**The problem:** Rescale the data by reproducing every line, requests included, with each coordinate in the answers multiplied by 1.05 and rounded to a whole number, halves rounding up. Leave all other numbers as they are.

start

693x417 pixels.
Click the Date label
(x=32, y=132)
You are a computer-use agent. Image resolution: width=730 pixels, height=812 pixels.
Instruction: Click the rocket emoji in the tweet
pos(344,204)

end

**Completed exercise:**
693x417 pixels.
Click the Date label
(x=34, y=139)
You are a computer-use agent. Image resolution: width=730 pixels, height=812 pixels.
Instruction: Click the rocket emoji in the tweet
pos(361,214)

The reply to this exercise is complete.